**Action item**
Can the lines below, from the one that holds "The image size is (1568, 655)." to the very end, be echoed exactly, with both ends included and no pictures?

Source data
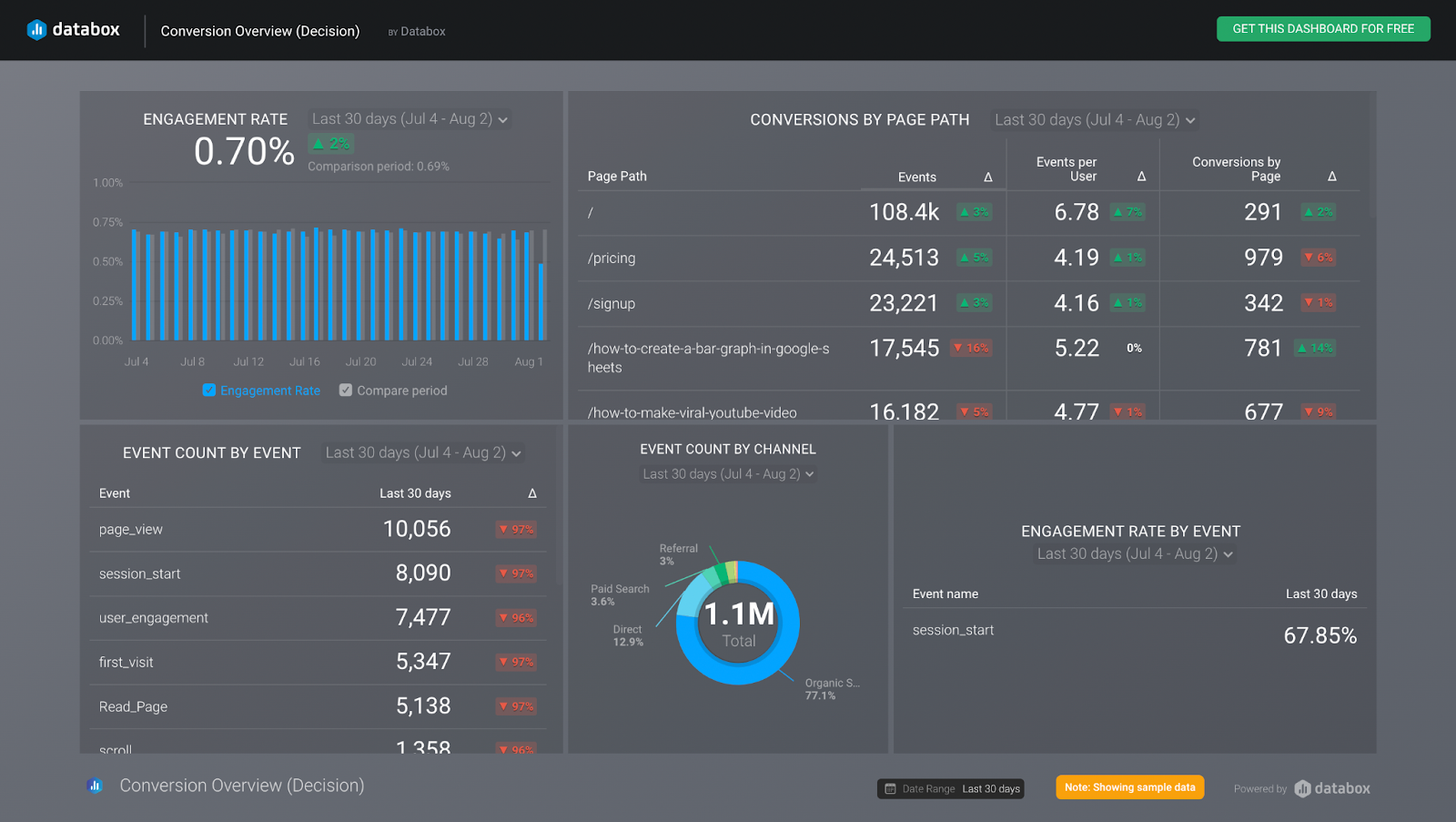This screenshot has height=822, width=1456.
Task: Click the Date Range Last 30 days button
Action: point(951,789)
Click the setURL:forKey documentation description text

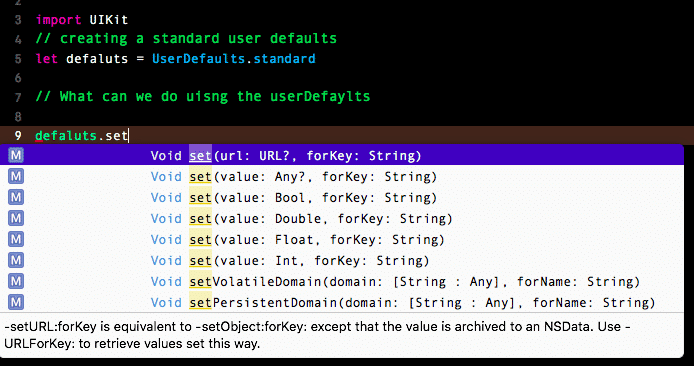point(317,335)
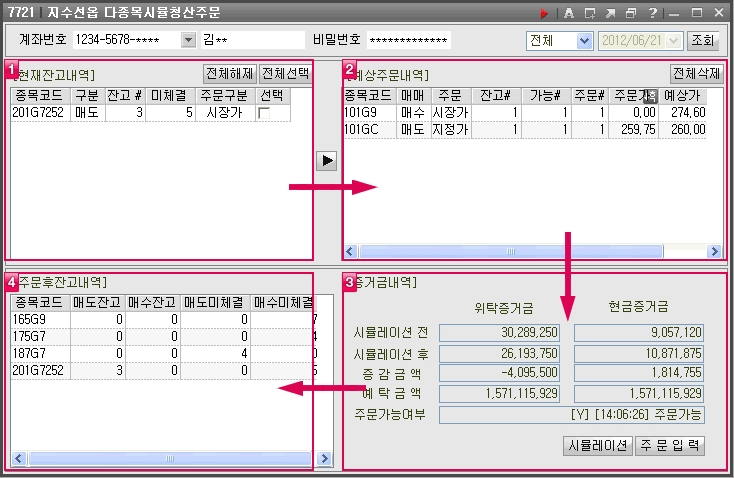Click the black arrow transfer button between panels

tap(326, 161)
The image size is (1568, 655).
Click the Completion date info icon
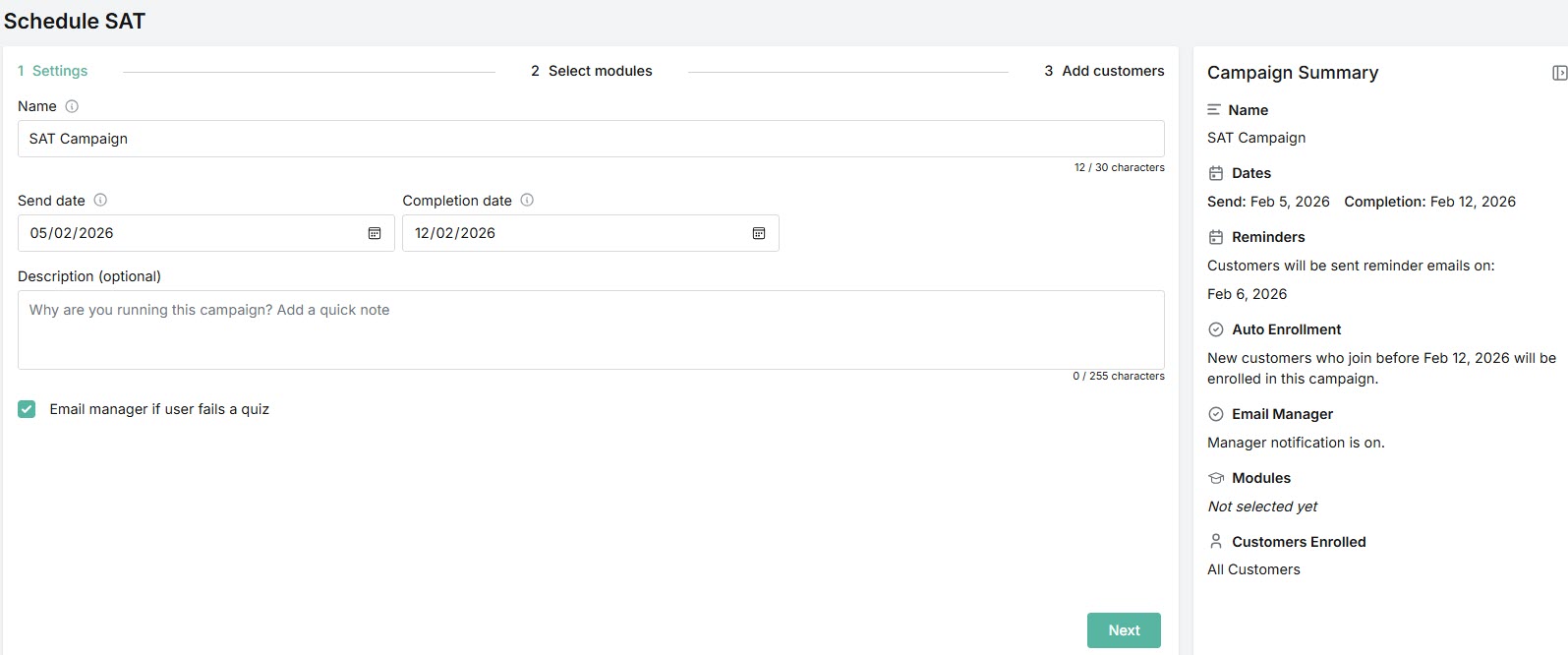(x=527, y=201)
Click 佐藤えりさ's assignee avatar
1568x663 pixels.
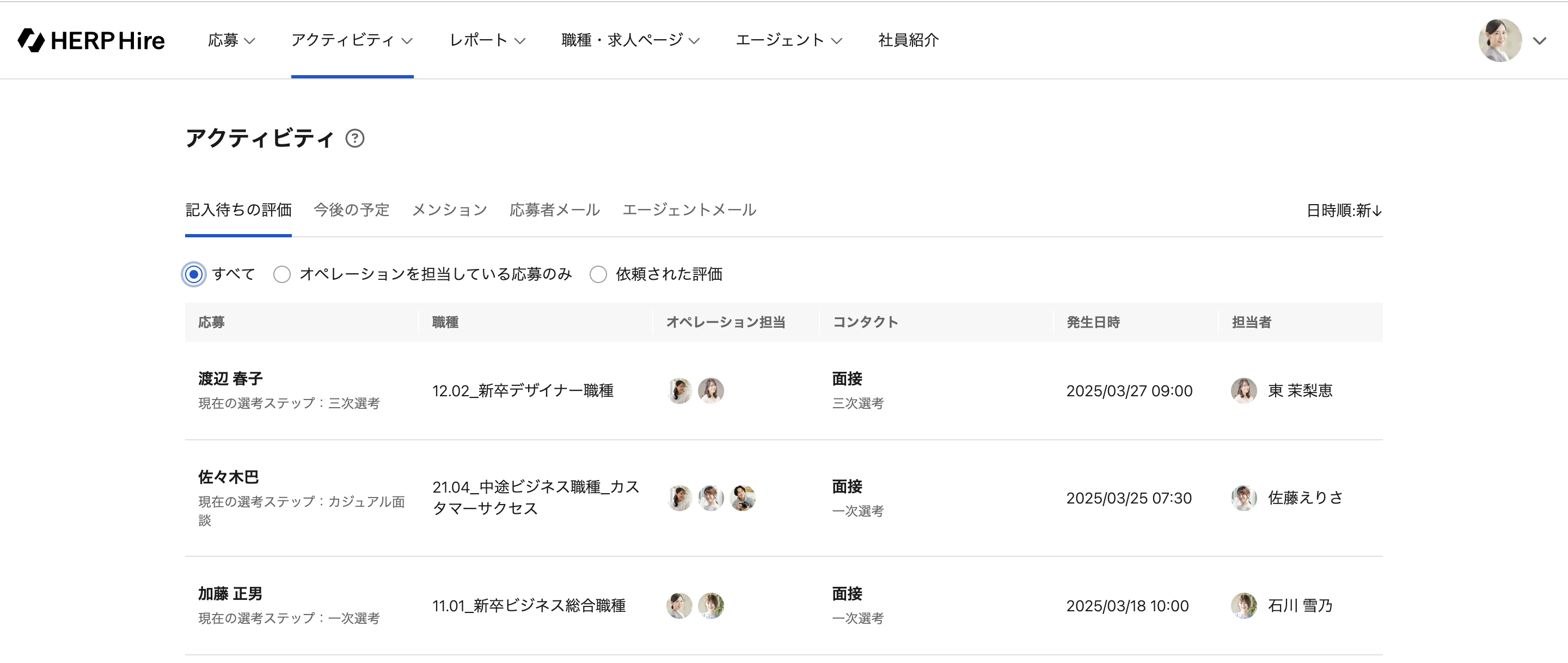[x=1244, y=498]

**Task output**
The image size is (1568, 655).
Click the Completion date info icon
(x=527, y=201)
Click 佐藤えりさ's assignee avatar
1568x663 pixels.
[x=1244, y=498]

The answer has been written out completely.